Drohnen gegen Müll im Arktischen Ozean eingesetzt
Wissenschaftler des Alfred-Wegener-Instituts setzen auf der aktuellen Polarstern-Expedition einen Multikopter mit hochauflösender Kamera ein, um an der Meeresoberfläche treibende Müllstücke standardisiert zu erfassen. Die Tiefseeforscher hatten am Meeresgrund der Arktis eine Zunahme von Müll über die letzten zehn Jahre nachgewiesen. Das war der Anlass dafür, jetzt das Programm zur quantitativen Untersuchung des Müll-Eintrages an der Meeresoberfläche zu starten.
Die quantitativen Untersuchungen des Mülls in der Arktis sind der Auftakt für das sogenannte Pollution Observatory (Verschmutzungs-Observatorium), ein Bestandteil der von der Helmholtz-Gemeinschaft geförderten FRAM-Infrastruktur (Frontiers in Arctic marine Monitoring). Die Idee dazu stammt von Dr. Melanie Bergmann, Tiefseeökologin am Alfred-Wegener-Institut, Helmholtz-Zentrum für Polar- und Meeresforschung (AWI). Sie forscht seit langem zum Thema Müll im Meer und hat bei vergleichenden Studien festgestellt, dass in der arktischen Tiefsee an mancher Stelle ebenso viel Plastikmüll am Meeresgrund liegt, wie nahe der Metropole Lissabon. Insgesamt nimmt die Verschmutzung immer mehr zu: „Stellenweise ist der Müll am Meeresboden im Laufe der letzten zehn Jahre sogar auf das über 20-fache angestiegen“, sagt Melanie Bergmann.

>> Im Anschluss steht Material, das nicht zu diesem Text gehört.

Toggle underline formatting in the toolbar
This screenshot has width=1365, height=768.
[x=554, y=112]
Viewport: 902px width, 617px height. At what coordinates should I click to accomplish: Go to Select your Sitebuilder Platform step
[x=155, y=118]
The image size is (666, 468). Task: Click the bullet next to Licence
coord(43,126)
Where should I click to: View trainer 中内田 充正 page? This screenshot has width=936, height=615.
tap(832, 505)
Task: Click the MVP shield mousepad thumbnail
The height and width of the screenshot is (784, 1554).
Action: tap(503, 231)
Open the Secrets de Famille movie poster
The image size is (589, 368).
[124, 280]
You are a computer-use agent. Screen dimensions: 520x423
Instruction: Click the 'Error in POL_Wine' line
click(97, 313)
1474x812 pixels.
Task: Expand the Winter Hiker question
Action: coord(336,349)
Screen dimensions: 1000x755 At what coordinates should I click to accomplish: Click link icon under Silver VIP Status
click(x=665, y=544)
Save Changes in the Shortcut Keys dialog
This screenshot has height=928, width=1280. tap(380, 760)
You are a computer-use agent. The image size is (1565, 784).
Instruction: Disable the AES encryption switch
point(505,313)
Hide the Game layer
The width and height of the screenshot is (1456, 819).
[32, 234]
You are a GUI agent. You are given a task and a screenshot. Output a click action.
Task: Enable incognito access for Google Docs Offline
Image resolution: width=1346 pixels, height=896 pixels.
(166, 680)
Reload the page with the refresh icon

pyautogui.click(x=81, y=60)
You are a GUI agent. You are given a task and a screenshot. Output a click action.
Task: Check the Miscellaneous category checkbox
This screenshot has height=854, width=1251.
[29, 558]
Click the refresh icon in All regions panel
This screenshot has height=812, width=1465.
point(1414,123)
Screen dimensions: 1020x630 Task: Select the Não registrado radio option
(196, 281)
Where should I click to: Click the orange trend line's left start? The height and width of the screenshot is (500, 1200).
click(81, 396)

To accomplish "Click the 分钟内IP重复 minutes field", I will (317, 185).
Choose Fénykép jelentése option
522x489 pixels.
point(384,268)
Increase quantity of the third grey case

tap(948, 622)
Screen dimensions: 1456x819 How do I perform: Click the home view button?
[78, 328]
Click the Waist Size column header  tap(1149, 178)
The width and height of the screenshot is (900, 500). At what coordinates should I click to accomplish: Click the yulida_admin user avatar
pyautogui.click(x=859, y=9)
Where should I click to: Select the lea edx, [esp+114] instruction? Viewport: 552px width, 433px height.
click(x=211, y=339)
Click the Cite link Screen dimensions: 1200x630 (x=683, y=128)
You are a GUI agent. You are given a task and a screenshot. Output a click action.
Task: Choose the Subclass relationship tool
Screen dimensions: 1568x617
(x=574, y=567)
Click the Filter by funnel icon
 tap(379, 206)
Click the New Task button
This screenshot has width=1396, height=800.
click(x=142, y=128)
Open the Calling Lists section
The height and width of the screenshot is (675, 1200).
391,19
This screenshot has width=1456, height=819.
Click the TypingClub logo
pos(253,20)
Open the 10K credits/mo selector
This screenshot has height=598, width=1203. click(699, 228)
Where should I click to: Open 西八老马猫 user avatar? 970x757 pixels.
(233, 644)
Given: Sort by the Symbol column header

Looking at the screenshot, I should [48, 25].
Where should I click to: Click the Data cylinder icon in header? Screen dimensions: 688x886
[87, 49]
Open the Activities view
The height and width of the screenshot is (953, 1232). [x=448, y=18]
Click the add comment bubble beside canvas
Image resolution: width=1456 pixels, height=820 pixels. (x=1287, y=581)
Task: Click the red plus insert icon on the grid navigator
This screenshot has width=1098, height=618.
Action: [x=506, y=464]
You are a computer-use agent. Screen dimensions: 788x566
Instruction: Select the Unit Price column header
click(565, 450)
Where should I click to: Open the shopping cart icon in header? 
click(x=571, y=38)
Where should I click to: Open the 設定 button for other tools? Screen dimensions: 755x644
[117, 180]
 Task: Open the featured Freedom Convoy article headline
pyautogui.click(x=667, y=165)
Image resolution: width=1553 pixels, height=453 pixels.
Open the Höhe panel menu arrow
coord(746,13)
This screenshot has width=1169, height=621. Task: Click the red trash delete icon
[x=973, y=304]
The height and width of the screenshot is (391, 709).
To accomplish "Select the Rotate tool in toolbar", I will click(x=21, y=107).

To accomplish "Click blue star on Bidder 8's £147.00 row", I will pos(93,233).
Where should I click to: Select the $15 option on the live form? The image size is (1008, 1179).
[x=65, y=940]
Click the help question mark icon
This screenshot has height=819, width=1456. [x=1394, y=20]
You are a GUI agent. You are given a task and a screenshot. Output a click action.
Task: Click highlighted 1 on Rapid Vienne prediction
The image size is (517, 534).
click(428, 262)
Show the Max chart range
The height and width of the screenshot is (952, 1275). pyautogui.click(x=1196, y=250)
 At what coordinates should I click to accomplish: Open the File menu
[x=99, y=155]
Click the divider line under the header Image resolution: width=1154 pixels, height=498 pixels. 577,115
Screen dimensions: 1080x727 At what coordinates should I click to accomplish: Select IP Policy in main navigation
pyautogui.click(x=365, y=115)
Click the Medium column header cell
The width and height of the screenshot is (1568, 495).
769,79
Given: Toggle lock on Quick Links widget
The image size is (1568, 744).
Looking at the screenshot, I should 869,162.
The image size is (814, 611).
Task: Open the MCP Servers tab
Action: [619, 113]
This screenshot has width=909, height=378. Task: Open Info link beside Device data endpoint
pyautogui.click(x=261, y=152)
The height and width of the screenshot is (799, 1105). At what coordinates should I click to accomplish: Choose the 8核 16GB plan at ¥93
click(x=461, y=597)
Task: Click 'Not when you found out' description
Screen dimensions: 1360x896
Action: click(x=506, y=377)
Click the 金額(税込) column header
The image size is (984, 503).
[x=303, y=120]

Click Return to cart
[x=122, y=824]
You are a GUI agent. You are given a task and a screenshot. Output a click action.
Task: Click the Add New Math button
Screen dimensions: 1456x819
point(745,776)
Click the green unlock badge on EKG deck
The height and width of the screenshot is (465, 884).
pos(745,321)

Auch an der Meeresoberfläche entdeckte die AWI-Biologin treibenden Müll, bei der laufenden Reise sogar noch deutlich mehr als in Untersuchungen vom Jahr 2012 mit einem Helikopter. Jedoch sind Beobachtungen von der Schiffsreling aufgrund des Blickwinkels nicht immer optimal. Eine alternative Methode, den Müll zu zählen, sind bemannte Helikopterflüge, die aber einen hohen Aufwand erfordern. Glücklicherweise arbeiten in der HGF-MPG-Brückengruppe für Tiefsee-Technologie und –Ökologie Wissenschaftler und Ingenieure Hand in Hand und stimmen sich eng ab. So planten die den Einsatz von Multikoptern zur Bestimmung von Müll, die zusätzlich auch dann zum Einsatz kommen können, wenn das Schiff stationär andere Arbeiten erledigt und von Bord daher keine neuen Daten erhoben werden könnten. „Bereits während einer Polarstern-Expedition im Jahr 2015 haben wir einen Multikopter in der Arktis eingesetzt, den wir zusammen mit Kollegen der Universität Würzburg entwickelt haben“, erläutert Sascha Lehmenhecker, federführender Ingenieur für diese neue Technologie der Tiefseegruppe des AWI. Der jetzt weiterentwickelte Multikopter wiegt inklusive einer 24 Megapixel Kompaktkamera 4,8 Kilogramm. „Mit diesem Gewicht und einer Größe von 50 mal 50 Zentimetern ist es möglich, 20 Minuten zu fliegen und dabei im Sichtbereich des Piloten eine Strecke von bis zu sechs Kilometern zurückzulegen“, sagt Lehmenhecker.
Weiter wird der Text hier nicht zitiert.